What is being asked:
Beneath this line are the data; copy exactly the part of them that opens with the line containing "Task: Click the fork label input field" and closes with the line containing "This screenshot has height=728, width=1400.", and only that part.

Recorded information:

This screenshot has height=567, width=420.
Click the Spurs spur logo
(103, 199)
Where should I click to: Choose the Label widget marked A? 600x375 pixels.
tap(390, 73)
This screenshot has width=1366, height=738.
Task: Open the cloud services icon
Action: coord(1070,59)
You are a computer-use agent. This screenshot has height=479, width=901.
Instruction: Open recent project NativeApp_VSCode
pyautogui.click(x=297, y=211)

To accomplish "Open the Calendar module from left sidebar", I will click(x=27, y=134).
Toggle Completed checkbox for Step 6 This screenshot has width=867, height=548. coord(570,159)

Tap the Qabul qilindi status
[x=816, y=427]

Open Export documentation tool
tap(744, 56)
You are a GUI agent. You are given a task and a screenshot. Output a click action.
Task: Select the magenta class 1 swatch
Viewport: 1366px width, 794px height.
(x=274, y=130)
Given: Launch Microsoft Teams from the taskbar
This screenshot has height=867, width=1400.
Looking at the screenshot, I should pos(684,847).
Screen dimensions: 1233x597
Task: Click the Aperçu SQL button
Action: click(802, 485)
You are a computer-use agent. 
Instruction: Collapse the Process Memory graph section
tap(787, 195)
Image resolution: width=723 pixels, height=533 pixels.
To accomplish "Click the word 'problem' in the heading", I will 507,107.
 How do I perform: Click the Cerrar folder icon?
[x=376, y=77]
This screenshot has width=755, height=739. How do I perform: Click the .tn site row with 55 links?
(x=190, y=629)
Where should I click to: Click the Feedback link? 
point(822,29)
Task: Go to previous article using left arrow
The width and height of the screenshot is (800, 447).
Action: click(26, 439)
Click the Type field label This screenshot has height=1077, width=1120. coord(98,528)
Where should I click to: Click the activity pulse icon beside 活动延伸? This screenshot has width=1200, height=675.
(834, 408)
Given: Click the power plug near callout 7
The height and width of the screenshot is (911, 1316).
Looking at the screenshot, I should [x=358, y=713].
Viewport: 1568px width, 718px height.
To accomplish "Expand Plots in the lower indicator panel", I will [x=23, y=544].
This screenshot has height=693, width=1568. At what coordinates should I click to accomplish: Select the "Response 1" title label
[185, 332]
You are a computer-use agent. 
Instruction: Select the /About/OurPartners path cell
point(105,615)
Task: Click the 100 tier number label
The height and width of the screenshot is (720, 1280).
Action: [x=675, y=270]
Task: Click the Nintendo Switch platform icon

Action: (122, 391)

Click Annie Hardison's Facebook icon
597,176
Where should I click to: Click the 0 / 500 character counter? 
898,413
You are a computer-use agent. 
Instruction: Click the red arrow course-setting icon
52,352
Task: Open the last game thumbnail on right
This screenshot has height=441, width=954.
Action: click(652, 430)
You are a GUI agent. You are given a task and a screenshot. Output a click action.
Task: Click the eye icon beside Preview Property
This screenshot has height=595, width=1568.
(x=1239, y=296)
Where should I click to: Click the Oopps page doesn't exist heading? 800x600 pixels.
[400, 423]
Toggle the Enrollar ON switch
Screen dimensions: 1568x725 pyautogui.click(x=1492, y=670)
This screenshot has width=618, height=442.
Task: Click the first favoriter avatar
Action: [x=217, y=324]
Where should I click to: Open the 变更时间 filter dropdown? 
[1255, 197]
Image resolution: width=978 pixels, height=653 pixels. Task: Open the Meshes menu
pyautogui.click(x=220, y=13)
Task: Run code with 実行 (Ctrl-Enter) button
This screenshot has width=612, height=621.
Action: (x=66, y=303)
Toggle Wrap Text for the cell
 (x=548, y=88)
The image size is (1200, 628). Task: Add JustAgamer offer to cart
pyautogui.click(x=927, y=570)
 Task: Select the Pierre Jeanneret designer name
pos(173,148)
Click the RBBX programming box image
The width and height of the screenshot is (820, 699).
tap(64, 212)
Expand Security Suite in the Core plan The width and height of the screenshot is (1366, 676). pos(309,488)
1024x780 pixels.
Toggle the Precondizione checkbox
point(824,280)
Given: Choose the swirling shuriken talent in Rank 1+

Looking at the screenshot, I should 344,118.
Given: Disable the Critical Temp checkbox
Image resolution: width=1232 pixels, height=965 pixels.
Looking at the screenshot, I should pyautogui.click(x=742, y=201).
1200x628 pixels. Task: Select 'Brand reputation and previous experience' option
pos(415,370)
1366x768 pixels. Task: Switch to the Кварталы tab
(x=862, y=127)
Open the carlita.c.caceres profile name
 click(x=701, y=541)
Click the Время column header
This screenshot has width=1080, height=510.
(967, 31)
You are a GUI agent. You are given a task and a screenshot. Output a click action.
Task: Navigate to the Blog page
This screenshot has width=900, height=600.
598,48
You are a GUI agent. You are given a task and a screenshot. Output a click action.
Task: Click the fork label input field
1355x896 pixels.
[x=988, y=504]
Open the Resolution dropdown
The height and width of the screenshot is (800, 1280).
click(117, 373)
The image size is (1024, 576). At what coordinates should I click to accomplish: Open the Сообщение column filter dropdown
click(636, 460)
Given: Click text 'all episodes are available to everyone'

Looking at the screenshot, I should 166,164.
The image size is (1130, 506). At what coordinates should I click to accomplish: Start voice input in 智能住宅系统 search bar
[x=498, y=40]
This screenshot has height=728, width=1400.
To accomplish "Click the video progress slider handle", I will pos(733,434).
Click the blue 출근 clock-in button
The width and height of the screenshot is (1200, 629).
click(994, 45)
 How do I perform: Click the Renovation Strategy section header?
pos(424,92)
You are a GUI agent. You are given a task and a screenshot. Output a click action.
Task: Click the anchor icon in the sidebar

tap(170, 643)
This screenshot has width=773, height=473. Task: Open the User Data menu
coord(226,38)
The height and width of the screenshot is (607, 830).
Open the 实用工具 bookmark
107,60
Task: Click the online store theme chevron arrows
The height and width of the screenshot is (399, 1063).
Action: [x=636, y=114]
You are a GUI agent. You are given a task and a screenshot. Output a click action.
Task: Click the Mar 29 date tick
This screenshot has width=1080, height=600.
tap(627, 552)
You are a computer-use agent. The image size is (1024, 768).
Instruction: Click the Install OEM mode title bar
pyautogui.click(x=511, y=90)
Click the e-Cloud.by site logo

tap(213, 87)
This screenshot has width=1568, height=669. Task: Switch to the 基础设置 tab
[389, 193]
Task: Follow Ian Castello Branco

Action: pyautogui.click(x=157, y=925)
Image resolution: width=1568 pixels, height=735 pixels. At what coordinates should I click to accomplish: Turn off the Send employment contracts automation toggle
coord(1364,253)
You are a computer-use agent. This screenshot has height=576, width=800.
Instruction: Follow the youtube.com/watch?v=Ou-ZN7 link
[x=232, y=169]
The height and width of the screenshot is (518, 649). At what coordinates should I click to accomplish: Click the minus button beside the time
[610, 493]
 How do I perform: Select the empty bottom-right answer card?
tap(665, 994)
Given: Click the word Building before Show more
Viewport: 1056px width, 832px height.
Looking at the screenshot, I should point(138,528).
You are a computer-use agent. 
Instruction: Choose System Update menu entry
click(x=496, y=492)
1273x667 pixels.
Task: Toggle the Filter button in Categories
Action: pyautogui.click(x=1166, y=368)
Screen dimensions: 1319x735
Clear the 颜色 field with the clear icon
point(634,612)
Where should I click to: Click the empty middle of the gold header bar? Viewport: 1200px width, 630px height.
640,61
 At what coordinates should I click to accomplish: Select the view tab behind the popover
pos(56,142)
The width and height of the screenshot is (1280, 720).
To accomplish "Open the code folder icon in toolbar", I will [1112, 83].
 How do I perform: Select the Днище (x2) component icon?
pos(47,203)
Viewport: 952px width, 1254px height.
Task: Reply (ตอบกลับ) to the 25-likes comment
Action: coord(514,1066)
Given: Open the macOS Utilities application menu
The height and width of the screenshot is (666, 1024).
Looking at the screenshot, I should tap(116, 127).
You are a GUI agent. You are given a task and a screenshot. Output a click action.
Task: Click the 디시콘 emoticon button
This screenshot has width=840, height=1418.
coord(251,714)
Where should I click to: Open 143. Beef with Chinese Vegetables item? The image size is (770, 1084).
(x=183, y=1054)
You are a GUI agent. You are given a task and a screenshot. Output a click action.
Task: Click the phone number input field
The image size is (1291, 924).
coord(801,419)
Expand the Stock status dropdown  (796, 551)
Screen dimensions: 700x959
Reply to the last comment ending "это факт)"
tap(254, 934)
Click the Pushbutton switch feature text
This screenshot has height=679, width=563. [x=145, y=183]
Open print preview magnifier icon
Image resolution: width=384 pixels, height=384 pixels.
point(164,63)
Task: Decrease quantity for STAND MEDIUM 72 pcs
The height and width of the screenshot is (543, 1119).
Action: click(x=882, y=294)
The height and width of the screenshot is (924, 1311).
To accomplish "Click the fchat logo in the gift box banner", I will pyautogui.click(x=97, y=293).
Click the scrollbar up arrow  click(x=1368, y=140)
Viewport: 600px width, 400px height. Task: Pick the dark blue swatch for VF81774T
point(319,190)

Written answer:
Task: Click the fork label input field
1355x896 pixels.
[x=988, y=504]
Open the Resolution dropdown
The height and width of the screenshot is (800, 1280).
click(117, 373)
The image size is (1024, 576). At what coordinates should I click to accomplish: Open the Сообщение column filter dropdown
click(636, 460)
Given: Click text 'all episodes are available to everyone'

Looking at the screenshot, I should 166,164.
The image size is (1130, 506). At what coordinates should I click to accomplish: Start voice input in 智能住宅系统 search bar
[x=498, y=40]
This screenshot has height=728, width=1400.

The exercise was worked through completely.